The warning comes as the US scrambles to redeploy its military forces and diplomats in an attempt to stem rising violence and anarchy in Afghanistan and Pakistan.
"We have to face the fact that if Pakistan collapses it will dwarf anything we have seen so far in whatever we're calling the war on terror now," said David Kilcullen, a former Australian Army officer who was a specialist adviser for the Bush administration and is now a consultant to the Obama White House.
"You just can't say that you're not going to worry about al-Qaeda taking control of Pakistan and its nukes," he said.
As the US implements a new strategy in Central Asia so comprehensive that some analysts now dub the cross-border conflict "Obama's war", Dr Kilcullen said time was running out for international efforts to pull both countries back from the brink.

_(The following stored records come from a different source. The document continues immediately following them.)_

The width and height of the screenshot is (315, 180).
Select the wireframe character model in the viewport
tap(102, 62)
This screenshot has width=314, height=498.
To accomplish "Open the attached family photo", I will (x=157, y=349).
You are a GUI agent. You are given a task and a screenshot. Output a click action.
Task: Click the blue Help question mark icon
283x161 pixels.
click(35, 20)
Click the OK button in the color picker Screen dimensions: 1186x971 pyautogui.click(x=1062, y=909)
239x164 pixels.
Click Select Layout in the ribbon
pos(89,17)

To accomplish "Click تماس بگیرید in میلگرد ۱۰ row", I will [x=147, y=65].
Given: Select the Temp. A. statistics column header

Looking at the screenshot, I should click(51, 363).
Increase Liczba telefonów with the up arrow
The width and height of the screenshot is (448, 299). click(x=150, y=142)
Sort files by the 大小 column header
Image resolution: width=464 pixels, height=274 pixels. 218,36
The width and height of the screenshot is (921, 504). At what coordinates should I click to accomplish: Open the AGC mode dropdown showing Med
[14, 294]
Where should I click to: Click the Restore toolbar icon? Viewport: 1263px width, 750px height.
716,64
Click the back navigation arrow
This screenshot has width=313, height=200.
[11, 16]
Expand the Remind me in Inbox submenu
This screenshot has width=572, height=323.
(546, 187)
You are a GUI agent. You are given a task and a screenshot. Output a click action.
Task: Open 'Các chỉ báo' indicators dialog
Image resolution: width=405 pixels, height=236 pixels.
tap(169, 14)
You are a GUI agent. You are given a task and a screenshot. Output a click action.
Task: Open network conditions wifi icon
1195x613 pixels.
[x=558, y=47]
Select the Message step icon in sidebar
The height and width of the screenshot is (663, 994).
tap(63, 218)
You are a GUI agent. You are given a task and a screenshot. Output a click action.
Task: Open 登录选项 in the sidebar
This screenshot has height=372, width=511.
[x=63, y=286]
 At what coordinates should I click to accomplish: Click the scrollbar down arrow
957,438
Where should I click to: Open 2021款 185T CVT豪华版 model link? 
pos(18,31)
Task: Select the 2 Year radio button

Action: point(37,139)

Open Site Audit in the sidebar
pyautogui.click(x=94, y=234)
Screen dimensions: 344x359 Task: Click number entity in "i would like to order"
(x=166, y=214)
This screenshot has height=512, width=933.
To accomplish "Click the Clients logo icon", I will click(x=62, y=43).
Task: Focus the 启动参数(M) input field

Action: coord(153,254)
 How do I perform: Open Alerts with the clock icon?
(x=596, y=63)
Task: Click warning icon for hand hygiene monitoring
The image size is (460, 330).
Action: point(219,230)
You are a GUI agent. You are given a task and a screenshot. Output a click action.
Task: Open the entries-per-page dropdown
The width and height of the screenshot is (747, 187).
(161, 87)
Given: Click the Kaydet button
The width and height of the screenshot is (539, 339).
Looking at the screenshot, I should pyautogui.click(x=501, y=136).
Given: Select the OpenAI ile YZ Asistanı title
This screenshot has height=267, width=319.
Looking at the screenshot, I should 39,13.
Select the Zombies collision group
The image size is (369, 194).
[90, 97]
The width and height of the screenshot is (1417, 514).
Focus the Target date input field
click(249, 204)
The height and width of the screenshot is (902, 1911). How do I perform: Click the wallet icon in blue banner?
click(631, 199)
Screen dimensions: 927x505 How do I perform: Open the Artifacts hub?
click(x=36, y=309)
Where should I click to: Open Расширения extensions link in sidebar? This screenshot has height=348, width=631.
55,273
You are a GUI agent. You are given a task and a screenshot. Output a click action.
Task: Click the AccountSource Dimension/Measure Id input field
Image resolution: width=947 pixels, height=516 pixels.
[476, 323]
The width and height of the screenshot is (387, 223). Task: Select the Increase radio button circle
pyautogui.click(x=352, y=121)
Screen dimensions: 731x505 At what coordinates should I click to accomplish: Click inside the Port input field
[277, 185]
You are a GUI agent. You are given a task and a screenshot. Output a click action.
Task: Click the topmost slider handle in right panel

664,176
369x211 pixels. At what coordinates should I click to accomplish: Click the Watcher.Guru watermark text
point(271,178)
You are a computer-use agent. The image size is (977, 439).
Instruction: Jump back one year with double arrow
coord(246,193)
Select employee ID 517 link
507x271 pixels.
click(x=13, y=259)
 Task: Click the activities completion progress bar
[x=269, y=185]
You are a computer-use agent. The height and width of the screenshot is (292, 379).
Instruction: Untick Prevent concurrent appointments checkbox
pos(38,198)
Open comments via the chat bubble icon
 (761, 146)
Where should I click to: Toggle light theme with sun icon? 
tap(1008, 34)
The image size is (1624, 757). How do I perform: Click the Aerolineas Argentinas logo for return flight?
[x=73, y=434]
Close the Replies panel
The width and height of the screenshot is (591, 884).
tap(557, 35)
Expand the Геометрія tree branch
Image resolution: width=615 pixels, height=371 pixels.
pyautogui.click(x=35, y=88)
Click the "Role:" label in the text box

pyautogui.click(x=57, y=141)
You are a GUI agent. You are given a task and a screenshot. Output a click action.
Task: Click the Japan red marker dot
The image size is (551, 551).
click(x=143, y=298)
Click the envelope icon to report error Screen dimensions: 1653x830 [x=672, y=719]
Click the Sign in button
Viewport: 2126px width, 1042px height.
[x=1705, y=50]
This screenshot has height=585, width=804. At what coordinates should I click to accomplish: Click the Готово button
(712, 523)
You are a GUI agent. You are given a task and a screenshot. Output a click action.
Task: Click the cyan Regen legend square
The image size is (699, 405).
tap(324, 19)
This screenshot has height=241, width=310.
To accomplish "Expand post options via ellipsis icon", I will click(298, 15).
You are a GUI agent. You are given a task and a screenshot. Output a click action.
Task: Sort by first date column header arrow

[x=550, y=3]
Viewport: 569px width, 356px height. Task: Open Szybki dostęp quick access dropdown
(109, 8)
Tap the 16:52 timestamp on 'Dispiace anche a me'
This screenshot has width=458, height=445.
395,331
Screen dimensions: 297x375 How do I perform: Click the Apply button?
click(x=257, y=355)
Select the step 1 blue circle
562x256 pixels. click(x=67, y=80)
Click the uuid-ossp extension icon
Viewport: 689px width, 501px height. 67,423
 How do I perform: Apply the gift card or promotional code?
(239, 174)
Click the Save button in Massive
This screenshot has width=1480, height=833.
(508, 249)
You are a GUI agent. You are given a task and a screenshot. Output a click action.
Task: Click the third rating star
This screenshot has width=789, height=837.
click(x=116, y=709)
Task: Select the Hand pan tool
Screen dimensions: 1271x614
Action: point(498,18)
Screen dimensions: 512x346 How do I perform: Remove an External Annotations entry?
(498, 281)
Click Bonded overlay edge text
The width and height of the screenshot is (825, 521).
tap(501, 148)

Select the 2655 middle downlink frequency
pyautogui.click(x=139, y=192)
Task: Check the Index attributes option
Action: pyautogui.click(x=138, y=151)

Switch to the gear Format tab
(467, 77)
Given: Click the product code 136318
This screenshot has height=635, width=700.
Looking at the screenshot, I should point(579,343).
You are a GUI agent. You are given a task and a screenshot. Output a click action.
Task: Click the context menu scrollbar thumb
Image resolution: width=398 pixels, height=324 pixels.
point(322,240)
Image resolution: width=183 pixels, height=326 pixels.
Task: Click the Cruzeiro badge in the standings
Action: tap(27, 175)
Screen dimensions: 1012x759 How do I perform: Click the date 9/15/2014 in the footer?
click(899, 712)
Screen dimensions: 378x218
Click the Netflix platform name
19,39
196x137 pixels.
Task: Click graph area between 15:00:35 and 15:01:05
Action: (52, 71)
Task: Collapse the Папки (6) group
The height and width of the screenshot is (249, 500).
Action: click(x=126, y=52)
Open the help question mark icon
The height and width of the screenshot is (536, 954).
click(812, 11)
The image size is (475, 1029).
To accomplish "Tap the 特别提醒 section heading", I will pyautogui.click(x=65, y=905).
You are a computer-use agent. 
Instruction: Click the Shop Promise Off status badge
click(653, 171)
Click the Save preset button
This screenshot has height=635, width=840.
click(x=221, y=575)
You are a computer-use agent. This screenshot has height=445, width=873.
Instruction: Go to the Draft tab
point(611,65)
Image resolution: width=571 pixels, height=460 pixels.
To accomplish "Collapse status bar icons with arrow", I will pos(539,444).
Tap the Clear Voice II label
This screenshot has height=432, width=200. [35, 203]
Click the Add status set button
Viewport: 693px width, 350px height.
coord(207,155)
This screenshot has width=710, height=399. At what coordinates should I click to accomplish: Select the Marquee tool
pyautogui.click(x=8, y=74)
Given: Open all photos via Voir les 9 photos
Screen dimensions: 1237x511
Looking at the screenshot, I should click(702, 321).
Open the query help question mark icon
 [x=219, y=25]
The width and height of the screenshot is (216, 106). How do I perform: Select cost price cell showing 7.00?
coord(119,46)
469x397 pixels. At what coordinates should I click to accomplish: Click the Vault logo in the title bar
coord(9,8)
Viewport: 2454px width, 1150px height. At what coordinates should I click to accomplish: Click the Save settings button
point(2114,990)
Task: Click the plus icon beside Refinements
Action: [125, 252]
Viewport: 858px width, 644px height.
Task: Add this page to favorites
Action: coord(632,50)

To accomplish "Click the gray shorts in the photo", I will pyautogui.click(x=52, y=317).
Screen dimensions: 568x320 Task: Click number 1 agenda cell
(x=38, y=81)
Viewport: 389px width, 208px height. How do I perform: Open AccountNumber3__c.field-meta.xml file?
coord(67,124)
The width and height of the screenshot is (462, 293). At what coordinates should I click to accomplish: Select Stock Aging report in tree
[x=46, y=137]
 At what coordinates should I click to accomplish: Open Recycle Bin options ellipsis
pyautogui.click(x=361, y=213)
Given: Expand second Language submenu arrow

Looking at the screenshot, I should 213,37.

When he unveiled his new "Afpak" policy in Washington last month, the US President, Barack Obama, warned that while al-Qaeda would fill the vacuum if Afghanistan collapsed, the terrorist group was already rooted in Pakistan, plotting more attacks on the US.
"The safety of people round the world is at stake," he said.
Laying out the scale of the challenges facing the US in Iraq, Afghanistan and Pakistan, Dr Kilcullen put the two countries invaded by US-led forces after the September 11 attacks on the US on a par - each had a population of more than 30 million.
"But Pakistan has 173 million people and 100 nuclear weapons, an army which is bigger than the American army, and the headquarters of al-Qaeda sitting in two-thirds of the country which the Government does not control," he told the Herald .
Added to that, the Pakistani security establishment ignored direction from the elected Government in Islamabad as waves of extremist violence spread across the whole country - not only in the tribal wilds of the Afghan border region.
Cautioning against an excessive focus by Western governments on Afghanistan at the expense of Pakistan, Dr Kilcullen said that "the Kabul tail was wagging the dog". Comparing the challenges in the two, he said Afghanistan was a campaign to defend a reconstruction program. "It's not really about al-Qaeda. Afghanistan doesn't worry me. Pakistan does."
But he was hesitant about the level of resources for, and the likely impact of, Washington's new drive to emulate an Iraq-style "surge" by sending an extra 21,000 troops to Afghanistan.
"In Iraq, five brigades went into the centre of Baghdad in five months. In Afghanistan, it will be two combat brigades [across the country] in 12 months. That will have much less of a punch effect than we had in Iraq.
"We can muddle through in Afghanistan. It is problematic and difficult but we know what to do. What we don't know is if we have the time or if we can afford the cost of what needs to be done."
Dr Kilcullen said a fault line had developed in the West's grasp of circumstances on each side of the Durand Line, the disputed border between Afghanistan and Pakistan.
"In Afghanistan, it's easy to understand, difficult to execute. But in Pakistan, it is very difficult to understand and it's extremely difficult for us to generate any leverage, because Pakistan does not want our help.
"In a sense there is no Pakistan - no single set of opinion. Pakistan has a military and intelligence establishment that refuses to follow the directions of its civilian leadership. They have a tradition of using regional extremist groups as unconventional counterweights against India's regional influence."
In the absence of a regional diplomatic initiative to build economic and trade confidences before tackling the security issue, the implication, Dr Kilcullen said, was that India alone could not give Pakistan the security guarantees Islamabad required.
The special US envoy Richard Holbrooke has been charged with brokering a regional compact by reaching out to Iran, Russia and China, and Dr Kilcullen said: "This is exactly what he's good at and it could work.
"But will it? It requires regional architecture to give the Pakistani security establishment a sense of security which might make them stop supporting the Taliban," he said.
"The best case scenario is that the US can deal with Afghanistan, with President Obama giving leadership while the extra American troops succeed on the ground - at the same time as Mr Holbrooke seeks a regional security deal," he said. The worst case was that Washington would fail to stabilise Afghanistan, Pakistan would collapse and al-Qaeda would end up running what he called 'Talibanistan.'
"This is not acceptable. You can't have al-Qaeda in control of Pakistan's missiles," he said.
"It's too early to tell which way it will go. We'll start to know about July. That's the peak fighting season ... and a month from the Afghan presidential election."